Para no sentir el dolor traumático ya no sirve apelar al ámbito de lo simbólico ni seguir la senda de la hiperrepresentación tratando de deshacernos de él mediante la sobreexposición obscena y abyecta. Ahora solo hay que salir a la superficie de la virtualidad de las vivencias y exponerlas tan ingenua como claramente. No dolerá porque nos hemos desecho de los mecanismos que producen el dolor. ¿Cómo? Considerando el placer, sobre todo el sexual, como juguete con el que trastear y que intercambiar en la economía libidinal capitalista, el dolor no puede ser sino su correlato: un síntoma perfectamente expurgado mediante una ingenuidad delirante y apolítica.
La obra de Kristoffer Ardeña juega con esta ingenuidad memorística que tan pronto provoca la sonrisa, como luego la indiferencia y mas tarde el bostezo. Dos obras destacan de entre las cinco que componen la exposición. En una de ellas, cien toallas cuelgan de unas perchas, en grupos de cuatro toallas por perchas, que sirvieron previamente para secar el sudor de otras tantas cien personas. En las toallas, blancas impolutas, está cosido el nombre de la persona a la que pertenece, o pertenecía, el sudor. Ejercicio memorístico, por tanto, en el que se juega con la pertenencia íntima del fluido ahora hecho objeto de arte y desposeído de su valor inicial.

Un video al lado nos muestra el camino del artista con sus cien toallitas recogiendo el sudor de los cien transeúntes. Paseo artístico de la decadente ingenuidad actual, paseo del trapicheo y lo absurdo de un arte que se alimenta de estos residuos, alegres y ya venidos a menos, de lo que fue el desastre postmoderno.

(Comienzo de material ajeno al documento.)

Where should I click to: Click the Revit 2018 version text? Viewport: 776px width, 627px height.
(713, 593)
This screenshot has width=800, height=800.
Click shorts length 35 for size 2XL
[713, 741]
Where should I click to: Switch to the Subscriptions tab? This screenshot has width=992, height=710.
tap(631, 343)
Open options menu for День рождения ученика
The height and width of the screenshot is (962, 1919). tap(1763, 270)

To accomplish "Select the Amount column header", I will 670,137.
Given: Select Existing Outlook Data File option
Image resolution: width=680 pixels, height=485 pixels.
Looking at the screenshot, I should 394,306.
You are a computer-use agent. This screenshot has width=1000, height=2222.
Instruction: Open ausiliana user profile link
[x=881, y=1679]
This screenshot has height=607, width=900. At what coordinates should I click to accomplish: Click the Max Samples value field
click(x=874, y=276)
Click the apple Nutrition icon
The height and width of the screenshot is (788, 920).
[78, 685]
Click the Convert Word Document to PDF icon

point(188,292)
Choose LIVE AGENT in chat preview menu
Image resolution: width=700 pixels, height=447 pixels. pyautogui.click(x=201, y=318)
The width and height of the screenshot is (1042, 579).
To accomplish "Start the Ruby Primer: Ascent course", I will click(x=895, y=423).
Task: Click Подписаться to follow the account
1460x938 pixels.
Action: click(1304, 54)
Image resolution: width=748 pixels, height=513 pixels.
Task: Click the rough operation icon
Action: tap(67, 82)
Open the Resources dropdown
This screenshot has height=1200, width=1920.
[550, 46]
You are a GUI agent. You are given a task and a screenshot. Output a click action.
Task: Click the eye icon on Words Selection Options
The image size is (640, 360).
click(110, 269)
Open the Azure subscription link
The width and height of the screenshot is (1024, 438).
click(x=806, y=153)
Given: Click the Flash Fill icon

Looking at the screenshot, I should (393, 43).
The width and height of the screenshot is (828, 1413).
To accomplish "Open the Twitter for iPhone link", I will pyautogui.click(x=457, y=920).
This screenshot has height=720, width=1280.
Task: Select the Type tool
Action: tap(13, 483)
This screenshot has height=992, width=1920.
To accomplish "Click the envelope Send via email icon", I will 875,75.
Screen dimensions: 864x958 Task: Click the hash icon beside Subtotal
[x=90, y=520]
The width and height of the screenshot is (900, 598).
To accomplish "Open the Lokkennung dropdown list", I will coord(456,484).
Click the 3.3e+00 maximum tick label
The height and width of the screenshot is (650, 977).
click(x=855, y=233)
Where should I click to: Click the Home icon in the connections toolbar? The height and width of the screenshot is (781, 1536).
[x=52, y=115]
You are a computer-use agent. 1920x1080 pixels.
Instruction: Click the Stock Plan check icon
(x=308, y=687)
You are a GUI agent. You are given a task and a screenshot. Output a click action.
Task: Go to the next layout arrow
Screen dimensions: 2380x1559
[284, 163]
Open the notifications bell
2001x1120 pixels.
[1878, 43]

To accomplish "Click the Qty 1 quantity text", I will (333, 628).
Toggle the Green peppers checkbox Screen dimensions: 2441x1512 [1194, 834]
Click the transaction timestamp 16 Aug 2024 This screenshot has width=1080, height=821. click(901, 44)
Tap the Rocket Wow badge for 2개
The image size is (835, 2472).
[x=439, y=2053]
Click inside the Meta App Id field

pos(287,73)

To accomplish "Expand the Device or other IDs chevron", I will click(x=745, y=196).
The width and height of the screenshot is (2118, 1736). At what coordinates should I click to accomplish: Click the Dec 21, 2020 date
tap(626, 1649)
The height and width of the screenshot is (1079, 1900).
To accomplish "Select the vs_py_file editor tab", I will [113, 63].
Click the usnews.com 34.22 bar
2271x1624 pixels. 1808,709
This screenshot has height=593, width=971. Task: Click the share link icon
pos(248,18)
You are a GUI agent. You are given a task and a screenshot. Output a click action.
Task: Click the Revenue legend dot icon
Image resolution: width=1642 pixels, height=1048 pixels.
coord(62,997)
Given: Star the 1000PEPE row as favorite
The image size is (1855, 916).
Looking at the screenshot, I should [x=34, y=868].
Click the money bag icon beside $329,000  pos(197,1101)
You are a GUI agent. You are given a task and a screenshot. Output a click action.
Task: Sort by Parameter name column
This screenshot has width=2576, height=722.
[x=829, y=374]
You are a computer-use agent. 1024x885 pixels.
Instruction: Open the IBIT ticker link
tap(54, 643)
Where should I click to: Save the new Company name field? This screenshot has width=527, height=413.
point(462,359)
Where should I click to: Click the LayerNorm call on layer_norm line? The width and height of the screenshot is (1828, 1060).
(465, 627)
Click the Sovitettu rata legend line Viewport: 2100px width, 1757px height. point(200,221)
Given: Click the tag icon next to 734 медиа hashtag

La siguiente obra sigue los mismos derroteros de pánfila reconstrucción de lo memorístico mediante una apelación al detritus del ‘tempus fugit’. Casi se puede hablar de la memoria como sustrato del desperdicio. En seis o siete mesas, de cinco persona cada mesa, se han depositado restos de comidas. Coca-colas, botellas de vino, bolsas de patatas, etc; todo un despliegue de basura y desperdicio. La gracia viene al percatarnos de que lo que hace las veces de mantel son las servilletas en las que el artista ha ido apuntando día, hora, lugar y compañía con las que ha ido realizando diversas comidas a lo largo del último año.
Aquí ya la sensación de muermo es implacable. Todavía tenemos los arrestos de leer unas cuantas de esas servilletas, pero ya no podemos más. Todo es tan descorazonador, tan chapucero, tan ingenuamente digno de considerarse como algo artístico que no sabemos muy bien si irnos por donde hemos venido, camino de alguna tasca donde ejercitar, nosotros también, nuestra memoria, o bostezar ante lo descorazonador de un arte tan venido a menos que no es capaz ni de hacerse consciente de sus miserias.
Quizá sea el arte lo único que falte a la mesa de esos restos y detritus: consumido en su propia antropofagia, si lo único que le queda es esta sobrexposición del burdo exhibicionismo artístico mejor que nos apostemos en otro merendero.